There was a rumor that Microsoft tried to buy us. We were 18 people at the time when that rumor surfaced. I can't comment on that rumor, but when that rumor surfaced in February or March, for $200 million, we were 15 to 20 people. [laughs] So, a lot of people are digging it. If the rumor were true.
Do you think Facebook's changes to its viral channels change the scope of what's possible? Could there even be a FarmVille-sized game now?
The last two years, particularly last year, was a once in a lifetime, never to be repeated again probably in the history of any consumer product, sort of unbelievable opportunity to acquire hundreds of millions of users for free. And that won't happen again. So, the question really is what are you comparing it next to?
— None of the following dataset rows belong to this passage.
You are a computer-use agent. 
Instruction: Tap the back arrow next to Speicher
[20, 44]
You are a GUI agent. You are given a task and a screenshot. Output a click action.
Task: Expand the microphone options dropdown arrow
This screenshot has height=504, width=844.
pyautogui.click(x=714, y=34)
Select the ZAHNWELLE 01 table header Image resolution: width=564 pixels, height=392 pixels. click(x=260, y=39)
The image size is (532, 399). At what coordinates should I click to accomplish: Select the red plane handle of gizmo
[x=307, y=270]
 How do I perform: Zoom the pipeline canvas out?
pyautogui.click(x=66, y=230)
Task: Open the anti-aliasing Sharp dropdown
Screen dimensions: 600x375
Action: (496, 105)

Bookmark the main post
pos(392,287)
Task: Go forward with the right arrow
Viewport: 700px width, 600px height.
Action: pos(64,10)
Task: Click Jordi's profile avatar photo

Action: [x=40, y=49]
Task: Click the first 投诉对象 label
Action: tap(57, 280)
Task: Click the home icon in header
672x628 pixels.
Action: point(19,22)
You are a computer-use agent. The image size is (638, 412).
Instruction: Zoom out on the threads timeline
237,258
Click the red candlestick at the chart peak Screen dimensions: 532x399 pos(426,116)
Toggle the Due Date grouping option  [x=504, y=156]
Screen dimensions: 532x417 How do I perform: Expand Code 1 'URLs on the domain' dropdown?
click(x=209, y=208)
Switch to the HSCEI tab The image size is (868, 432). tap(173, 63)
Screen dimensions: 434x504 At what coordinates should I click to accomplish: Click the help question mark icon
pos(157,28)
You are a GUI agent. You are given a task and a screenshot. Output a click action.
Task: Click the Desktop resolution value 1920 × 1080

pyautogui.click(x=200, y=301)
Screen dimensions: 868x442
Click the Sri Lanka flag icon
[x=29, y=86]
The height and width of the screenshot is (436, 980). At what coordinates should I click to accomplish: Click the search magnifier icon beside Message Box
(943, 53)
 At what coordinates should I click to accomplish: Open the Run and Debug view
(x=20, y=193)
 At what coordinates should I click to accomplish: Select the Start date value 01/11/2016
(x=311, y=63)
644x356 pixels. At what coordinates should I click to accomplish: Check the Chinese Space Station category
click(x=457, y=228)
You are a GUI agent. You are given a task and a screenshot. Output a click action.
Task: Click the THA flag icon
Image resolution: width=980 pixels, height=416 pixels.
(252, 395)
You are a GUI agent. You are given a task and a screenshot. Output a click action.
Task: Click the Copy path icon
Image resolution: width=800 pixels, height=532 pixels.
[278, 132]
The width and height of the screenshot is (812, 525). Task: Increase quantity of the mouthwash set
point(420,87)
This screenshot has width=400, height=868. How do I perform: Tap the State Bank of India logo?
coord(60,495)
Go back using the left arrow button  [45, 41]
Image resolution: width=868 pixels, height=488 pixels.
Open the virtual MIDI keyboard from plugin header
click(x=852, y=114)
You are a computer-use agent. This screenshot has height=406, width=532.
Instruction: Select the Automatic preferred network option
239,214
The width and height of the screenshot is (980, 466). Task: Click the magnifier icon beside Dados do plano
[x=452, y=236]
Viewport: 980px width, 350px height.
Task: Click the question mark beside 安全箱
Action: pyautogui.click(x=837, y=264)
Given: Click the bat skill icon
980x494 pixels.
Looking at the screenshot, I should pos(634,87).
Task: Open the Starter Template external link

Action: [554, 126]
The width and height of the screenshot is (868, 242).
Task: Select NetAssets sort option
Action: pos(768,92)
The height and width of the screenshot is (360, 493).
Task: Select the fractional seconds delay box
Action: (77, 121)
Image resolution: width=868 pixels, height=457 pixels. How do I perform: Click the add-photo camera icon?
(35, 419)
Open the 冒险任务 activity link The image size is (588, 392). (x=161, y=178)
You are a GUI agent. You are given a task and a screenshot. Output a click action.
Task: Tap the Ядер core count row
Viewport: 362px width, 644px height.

I'm a big believer that Facebook is still a hugely beneficial platform, but one thing is for sure. That is a Crowdstar view because we're lean, we're mean, we understand... We didn't get spoiled last year. We understand that last year was unusual. We still know how to guerrilla-market our way into getting users. We're the only company that has been built without venture capital, which also means we're the only company that has never spent money on market and gained userbase.
I think Zynga, Playfish, and Playdom are just like... They got fat, you know. You've got $200 million venture capital, buy your way on Facebook, you know, like, okay. They had that advantage of virality, but then virality was gone.
From our perspective, the virality was nice to have, but we were always building and using techniques that were truly social games that would get users anyway, and the virality was like, you know, whipped cream. But we never looked at whipped cream as our staple.
In other words, if the only way you know how to build social games is by spamming, yeah [laughs], that's gone, right. So, now you have truly social games, and we believe we still build those.
Can you talk a little more about your approach to design, and your staff's backgrounds? Some of the social game companies have been hiring talent from the traditional space, as Zynga did with Brian Reynolds...
They're bringing in the console people. The console people are brilliant... FrontierVille
was a very good game. That's why I say... if you look at us as an entertainment company, Zynga is like a movie studio. Zynga is like Paramount, Universal Studios. We are like HBO. We are like a TV show studio, where we regularly and continuously do productions that are quality, episodic, as opposed to... the old console model.
I would say we have two or three people in the whole company who come from console. And usually when they come here, we spend the first two months beating the crap out of them in terms of explaining that this is not that model. And Facebook is the same way. It's a web culture. These games... We are running websites, basically.
But do you feel that it's valuable that have learned time-tested design skills to come in and bring part of that equation to you guys?
Our game team leads are all non-console guys. But the game teams, the way they work is we have an art director, we have a game design director, right, and we have a merchandising director. They each put a person from their teams onto these teams.
So, we took our game design director, Jeff Tseng from Sega, because the mechanics and the key factors of monetization and economy balance... That is something that is very valuable from the console industry: how to design the economy, how to get the fun curve going, how to get the sawtooth going.
We absolutely need those guys. But there's a difference between saying that person is running the studio with a mentality of... So, that person, Jeff, he's not doing the staffing plans and the resourcing and the budgeting. That's the people you want to avoid from the games... Because their natural mentality is "Alright. We need 40 people. That's how we build a game, right?"